#### Try it:
Could you please return each line of the data that has the word "computer"?

#### Dataset excerpts:

□ □ □ □ □

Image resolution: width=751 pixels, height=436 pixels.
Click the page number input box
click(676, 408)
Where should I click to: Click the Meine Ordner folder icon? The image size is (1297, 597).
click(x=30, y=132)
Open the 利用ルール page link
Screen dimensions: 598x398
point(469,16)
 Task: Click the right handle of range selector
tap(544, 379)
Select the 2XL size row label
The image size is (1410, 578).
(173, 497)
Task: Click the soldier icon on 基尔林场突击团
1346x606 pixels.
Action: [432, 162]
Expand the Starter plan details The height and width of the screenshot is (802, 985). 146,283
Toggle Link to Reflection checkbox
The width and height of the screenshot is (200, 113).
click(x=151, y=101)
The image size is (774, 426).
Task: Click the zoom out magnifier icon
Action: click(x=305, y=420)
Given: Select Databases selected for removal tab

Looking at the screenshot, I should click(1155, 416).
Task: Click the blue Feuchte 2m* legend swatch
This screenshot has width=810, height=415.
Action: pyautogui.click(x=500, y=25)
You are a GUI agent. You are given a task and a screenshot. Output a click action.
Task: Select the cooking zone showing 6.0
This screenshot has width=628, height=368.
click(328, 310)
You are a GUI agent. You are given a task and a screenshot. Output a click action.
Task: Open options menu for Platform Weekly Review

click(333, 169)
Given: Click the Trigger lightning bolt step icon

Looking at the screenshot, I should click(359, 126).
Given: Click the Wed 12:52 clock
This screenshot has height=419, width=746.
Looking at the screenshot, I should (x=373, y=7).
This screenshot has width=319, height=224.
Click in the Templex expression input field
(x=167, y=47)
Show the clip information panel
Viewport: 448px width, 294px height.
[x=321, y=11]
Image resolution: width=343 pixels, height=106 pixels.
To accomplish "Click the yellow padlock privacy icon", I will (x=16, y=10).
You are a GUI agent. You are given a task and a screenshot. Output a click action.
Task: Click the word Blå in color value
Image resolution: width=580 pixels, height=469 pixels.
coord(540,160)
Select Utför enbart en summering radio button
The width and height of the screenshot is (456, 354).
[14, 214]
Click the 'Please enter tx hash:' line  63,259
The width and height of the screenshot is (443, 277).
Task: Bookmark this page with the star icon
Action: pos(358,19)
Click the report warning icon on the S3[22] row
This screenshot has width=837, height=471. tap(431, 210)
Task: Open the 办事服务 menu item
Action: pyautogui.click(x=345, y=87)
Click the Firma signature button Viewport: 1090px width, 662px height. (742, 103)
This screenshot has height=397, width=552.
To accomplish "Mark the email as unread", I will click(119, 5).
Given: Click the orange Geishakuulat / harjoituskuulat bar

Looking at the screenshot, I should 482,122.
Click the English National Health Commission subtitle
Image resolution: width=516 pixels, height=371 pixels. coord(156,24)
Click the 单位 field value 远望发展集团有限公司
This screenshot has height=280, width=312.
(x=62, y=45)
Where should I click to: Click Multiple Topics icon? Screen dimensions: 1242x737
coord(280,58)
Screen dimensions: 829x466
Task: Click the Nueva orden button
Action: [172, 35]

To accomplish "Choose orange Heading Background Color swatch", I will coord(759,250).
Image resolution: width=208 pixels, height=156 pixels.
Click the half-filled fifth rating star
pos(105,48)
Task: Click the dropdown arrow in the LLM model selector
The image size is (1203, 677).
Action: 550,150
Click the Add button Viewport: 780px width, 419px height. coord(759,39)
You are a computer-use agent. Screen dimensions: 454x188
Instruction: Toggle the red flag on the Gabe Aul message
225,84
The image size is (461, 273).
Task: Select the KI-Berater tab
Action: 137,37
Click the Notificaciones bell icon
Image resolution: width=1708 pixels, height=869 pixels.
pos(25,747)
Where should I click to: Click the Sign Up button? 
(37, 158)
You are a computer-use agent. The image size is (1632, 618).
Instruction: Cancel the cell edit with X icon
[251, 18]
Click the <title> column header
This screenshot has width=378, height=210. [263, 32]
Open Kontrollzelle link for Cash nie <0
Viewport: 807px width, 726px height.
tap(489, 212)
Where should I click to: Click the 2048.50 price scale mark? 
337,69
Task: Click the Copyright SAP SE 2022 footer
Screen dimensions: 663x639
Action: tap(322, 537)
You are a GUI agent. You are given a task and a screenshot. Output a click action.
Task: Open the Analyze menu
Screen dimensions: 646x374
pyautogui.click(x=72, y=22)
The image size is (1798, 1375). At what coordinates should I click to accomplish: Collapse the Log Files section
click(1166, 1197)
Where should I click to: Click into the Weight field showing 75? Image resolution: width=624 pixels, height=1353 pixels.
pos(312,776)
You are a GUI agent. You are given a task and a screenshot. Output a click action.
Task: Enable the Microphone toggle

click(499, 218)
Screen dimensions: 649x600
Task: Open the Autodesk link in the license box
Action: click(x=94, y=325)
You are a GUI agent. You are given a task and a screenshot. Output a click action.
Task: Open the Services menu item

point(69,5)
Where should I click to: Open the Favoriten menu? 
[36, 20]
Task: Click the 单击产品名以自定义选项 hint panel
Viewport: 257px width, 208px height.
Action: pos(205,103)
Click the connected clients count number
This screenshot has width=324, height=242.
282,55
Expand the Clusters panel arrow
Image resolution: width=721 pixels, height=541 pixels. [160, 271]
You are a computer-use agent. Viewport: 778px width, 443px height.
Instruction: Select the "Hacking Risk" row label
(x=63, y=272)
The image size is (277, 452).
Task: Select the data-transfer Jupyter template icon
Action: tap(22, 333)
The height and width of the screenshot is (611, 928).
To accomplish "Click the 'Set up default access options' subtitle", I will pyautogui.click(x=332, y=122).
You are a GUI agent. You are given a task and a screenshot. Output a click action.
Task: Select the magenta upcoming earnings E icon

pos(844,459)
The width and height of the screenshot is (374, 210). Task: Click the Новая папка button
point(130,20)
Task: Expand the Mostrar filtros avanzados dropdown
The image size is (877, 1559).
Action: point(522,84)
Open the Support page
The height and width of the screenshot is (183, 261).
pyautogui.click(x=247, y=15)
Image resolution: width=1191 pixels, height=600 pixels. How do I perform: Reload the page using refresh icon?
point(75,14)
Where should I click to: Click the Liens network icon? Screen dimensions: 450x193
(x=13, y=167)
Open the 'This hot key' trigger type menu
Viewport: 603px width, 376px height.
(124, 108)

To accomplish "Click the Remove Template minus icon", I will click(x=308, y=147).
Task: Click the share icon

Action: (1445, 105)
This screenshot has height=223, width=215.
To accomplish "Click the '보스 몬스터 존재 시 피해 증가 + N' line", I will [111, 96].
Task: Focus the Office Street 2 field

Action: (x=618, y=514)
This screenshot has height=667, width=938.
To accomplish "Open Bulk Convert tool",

□ □ □ □ □

#### Written solution:
You are a computer-use agent. Screen dimensions: 454x188
You are a computer-use agent. The image size is (1632, 618).
You are a computer-use agent. Viewport: 778px width, 443px height.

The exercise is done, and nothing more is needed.